JAE exists to **apply economic theory to explain accounting phenomena**. A prediction must follow from an economic primitive, not from intuition. The canonical building blocks are:

- **Agency theory** (Jensen-Meckling): contracting and monitoring of manager-shareholder and shareholder-creditor conflicts; accounting numbers as inputs to compensation and debt contracts.
- **Information economics / disclosure theory** (Grossman-Hart-Milgrom unraveling; Verrecchia, Diamond-Verrecchia): when and why managers disclose, and the price/liquidity consequences of information asymmetry.
- **Positive Accounting Theory** (Watts & Zimmerman, the founding editors): the bonus, debt-covenant, and political-cost determinants of accounting choice.
- **Contracting cost and the theory of the firm**: efficient-contracting explanations for accounting conservatism, recognition, and verifiability.

Your job is to derive a **directional, falsifiable prediction** from one of these, naming the agents, their objectives, the constraint, and the equilibrium behavior accounting affects.

## Build the argument

1. **State the friction.** Information asymmetry between whom?

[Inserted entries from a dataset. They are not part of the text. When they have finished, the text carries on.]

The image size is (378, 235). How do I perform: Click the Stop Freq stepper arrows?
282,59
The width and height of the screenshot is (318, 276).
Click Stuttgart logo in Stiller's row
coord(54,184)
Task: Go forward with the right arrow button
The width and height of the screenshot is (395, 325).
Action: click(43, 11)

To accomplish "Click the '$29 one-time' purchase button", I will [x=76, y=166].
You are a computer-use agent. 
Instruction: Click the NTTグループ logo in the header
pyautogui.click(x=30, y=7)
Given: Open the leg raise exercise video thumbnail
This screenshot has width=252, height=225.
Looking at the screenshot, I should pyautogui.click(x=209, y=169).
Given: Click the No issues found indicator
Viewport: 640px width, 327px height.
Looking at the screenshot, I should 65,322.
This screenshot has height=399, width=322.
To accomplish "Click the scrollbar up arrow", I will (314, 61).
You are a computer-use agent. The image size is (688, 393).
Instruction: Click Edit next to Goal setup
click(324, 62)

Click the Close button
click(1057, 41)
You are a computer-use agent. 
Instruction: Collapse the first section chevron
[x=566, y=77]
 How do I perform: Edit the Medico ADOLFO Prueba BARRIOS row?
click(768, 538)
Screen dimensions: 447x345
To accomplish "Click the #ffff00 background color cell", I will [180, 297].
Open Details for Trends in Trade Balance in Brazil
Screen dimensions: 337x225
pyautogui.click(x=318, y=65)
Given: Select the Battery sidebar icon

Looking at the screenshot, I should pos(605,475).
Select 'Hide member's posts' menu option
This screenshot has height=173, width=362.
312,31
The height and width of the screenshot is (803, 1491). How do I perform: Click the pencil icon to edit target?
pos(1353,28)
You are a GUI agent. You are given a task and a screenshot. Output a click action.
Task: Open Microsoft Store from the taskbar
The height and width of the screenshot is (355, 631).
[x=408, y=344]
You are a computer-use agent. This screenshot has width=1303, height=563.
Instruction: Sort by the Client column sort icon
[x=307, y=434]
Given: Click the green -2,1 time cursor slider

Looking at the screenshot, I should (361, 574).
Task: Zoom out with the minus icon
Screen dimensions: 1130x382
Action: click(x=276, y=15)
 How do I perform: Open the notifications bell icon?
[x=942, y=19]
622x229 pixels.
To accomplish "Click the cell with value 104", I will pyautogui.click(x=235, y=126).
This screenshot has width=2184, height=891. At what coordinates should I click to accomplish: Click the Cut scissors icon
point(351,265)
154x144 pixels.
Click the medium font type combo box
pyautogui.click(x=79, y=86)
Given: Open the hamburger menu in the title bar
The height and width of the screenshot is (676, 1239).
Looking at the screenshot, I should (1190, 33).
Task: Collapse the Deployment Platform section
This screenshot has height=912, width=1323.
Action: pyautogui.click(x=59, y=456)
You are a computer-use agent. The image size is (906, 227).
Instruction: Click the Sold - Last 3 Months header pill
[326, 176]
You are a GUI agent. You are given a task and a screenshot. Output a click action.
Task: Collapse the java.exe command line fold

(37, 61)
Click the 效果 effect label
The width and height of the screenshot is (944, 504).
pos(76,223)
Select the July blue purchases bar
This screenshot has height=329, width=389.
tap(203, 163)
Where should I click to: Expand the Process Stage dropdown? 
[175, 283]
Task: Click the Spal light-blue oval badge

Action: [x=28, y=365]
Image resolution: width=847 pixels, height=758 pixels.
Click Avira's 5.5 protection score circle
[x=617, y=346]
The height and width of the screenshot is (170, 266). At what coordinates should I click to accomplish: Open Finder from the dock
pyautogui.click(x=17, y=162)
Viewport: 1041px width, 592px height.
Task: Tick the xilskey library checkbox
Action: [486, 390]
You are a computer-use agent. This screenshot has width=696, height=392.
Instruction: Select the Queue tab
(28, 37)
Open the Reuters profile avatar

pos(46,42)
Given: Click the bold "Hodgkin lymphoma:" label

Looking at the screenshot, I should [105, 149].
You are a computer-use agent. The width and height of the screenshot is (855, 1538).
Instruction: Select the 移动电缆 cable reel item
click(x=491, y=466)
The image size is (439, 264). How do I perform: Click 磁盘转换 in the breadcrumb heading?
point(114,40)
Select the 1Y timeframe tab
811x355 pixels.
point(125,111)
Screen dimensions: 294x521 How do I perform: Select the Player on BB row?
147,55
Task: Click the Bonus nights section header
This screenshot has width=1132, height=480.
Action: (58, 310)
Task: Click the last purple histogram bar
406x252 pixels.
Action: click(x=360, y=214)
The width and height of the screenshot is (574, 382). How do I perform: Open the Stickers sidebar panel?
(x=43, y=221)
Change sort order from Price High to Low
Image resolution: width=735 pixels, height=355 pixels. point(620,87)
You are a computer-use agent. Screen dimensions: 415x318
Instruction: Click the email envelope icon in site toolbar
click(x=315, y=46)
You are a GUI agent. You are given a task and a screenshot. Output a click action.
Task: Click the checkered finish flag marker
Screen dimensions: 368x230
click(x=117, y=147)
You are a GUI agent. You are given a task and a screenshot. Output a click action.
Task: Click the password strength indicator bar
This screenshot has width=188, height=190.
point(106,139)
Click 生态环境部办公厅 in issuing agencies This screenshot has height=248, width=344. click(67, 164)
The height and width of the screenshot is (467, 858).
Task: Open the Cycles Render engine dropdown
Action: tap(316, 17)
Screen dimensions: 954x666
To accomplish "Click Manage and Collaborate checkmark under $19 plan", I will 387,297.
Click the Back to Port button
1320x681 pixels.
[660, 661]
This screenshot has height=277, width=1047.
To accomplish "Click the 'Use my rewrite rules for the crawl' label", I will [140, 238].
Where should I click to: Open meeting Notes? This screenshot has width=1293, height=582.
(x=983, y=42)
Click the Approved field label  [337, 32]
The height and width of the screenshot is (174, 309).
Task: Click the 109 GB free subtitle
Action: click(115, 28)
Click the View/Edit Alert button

Which agency conflict? What contracting/regulatory constraint?
2. **Name the economic actors and incentives.** Managers, shareholders, creditors, analysts, auditors, regulators — each with an objective function.
3. **Derive the prediction.** Show how the friction plus incentives imply a sign on the relation; predictions are *a priori*, not reverse-engineered from the data.
4. **Specify cross-sectional variation.** JAE prizes partitioning tests: the effect should be stronger where the friction is more severe (e.g., higher information asymmetry, tighter covenants, weaker governance) — this is your sharpest evidence of mechanism.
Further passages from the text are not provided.